2°/ que l'autorité de la chose jugée au pénal sur le civil ne s'attache qu'à ce qui a été définitivement, nécessairement et certainement décidé par le juge répressif sur l'existence du fait qui forme la base commune de l'action civile et de l'action publique, sur sa qualification ainsi que sur la culpabilité de celui à qui le fait est imputé ; qu'en l'espèce, par jugement du 16 novembre 2011, le tribunal correctionnel de Metz a indiqué que M. Y... est réputé employeur de M. A..., sans autre motivation que cette affirmation et sans pour autant reconnaître quelque lien de subordination entre ces derniers, uniquement pour débouter Mme A... de son action civile tendant à la réparation du préjudice subi par la victime d'un accident du travail, de sorte que ce jugement ne pouvait s'imposer au juge de la sécurité sociale chargé de vérifier, dans le cadre d'une action en reconnaissance de la faute inexcusable, la qualité d'employeur de l'auteur prétendu de la faute inexcusable à l'origine de l'accident du travail ; qu'en jugeant le contraire, la cour d'appel a violé l'article 1351 du code civil, dans sa version applicable au litige, et le principe de l'autorité de la chose jugée au pénal sur le civil.

Mais attendu que les décisions définitives des juridictions pénales statuant au fond sur l'action publique ont au civil autorité absolue, à l'égard de tous, en ce qui concerne ce qui a été nécessairement jugé quant à l'existence du fait incriminé, sa qualification et la culpabilité ou l'innocence de ceux auxquels le fait est imputé ;

Et attendu qu'ayant relevé que le jugement du tribunal correctionnel de Metz du 16 décembre 2010 devenu définitif avait condamné pénalement tant M. J... que M. Y..., pour le délit de travail dissimulé, pour avoir, étant employeurs de la victime, omis intentionnellement de procéder à la déclaration préalable à l'embauche et que tous deux ont, en outre, été déclarés coupables du délit de prêt illégal de main d'oeuvre concernant notamment M... A..., la cour d'appel a exactement déduit que l'autorité de la chose jugée au pénal ne permettait pas à M. Y... de remettre en cause sa qualité d'employeur retenue par la juridiction pénale, de sorte que l'action en reconnaissance de la faute inexcusable de l'employeur dirigée à l'encontre de celui-ci était recevable ;

D'où il suit que le moyen, inopérant en sa première branche, n'est pas fondé pour le surplus ;

PAR CES MOTIFS, la Cour :

REJETTE le pourvoi ;

Dit n'y avoir lieu à la mise hors de cause de la société Mutuelles du Mans assurances.
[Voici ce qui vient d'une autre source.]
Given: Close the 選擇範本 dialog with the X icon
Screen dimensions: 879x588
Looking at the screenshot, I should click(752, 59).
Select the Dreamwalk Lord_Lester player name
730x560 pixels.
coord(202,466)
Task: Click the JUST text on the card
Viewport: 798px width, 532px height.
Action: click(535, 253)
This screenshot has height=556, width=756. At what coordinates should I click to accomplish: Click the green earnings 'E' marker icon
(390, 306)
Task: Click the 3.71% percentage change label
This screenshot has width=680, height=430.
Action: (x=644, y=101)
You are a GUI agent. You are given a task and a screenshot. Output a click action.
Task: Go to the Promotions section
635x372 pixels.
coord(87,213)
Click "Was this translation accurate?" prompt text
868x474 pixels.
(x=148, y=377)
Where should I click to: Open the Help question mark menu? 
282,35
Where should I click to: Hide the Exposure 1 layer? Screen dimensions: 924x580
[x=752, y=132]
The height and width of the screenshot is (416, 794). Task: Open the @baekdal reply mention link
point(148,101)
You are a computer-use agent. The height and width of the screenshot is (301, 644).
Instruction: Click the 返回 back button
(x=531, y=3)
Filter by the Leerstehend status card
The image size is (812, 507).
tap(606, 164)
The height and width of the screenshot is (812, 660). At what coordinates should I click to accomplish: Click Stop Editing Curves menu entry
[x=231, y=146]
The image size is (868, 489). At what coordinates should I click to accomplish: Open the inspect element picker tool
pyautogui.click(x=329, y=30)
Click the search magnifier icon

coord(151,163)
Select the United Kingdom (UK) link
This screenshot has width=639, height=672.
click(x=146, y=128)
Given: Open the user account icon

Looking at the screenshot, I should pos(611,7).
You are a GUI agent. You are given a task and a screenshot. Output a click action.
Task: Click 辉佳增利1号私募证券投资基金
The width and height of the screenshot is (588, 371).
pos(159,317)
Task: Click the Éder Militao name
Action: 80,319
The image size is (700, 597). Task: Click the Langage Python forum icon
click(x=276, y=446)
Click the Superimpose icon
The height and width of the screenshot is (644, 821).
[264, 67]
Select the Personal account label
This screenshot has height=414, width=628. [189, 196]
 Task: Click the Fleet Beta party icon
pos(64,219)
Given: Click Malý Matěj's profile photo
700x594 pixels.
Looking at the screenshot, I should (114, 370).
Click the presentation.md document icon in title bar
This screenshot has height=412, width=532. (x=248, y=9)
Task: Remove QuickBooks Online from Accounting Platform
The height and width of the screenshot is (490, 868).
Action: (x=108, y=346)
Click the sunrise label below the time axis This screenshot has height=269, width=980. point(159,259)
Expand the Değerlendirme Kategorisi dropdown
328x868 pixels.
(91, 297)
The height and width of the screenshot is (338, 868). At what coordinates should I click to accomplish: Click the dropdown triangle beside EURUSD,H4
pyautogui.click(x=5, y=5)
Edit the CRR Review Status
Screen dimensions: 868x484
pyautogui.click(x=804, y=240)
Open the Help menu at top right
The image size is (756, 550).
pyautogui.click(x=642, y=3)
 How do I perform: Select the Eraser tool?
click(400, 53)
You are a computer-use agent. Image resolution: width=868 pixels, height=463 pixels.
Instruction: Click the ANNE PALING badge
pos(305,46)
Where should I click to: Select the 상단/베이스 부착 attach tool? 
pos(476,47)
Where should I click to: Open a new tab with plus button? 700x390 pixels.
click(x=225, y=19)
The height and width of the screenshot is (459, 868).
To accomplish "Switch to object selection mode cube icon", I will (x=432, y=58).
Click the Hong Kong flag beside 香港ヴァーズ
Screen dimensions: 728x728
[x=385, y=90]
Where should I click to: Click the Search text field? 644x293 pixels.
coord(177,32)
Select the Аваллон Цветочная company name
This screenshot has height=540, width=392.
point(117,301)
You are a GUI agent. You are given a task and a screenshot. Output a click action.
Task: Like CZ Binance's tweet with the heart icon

- Président : M. Pireyre - Rapporteur : Mme Palle - Avocat général : Mme Ceccaldi - Avocat(s) : SCP Boré, Salve de Bruneton et Mégret ; SCP Foussard et Froger ; SCP Garreau, Bauer-Violas et Feschotte-Desbois ; SCP Lyon-Caen et Thiriez -

Textes visés :

Article L. 431-2 et L. 441-2 du code de la sécurité sociale.

Rapprochement(s) :

2e Civ., 8 octobre 2009, pourvoi n° 08-17.141, Bull. 2009, II, n° 242 (cassation partielle).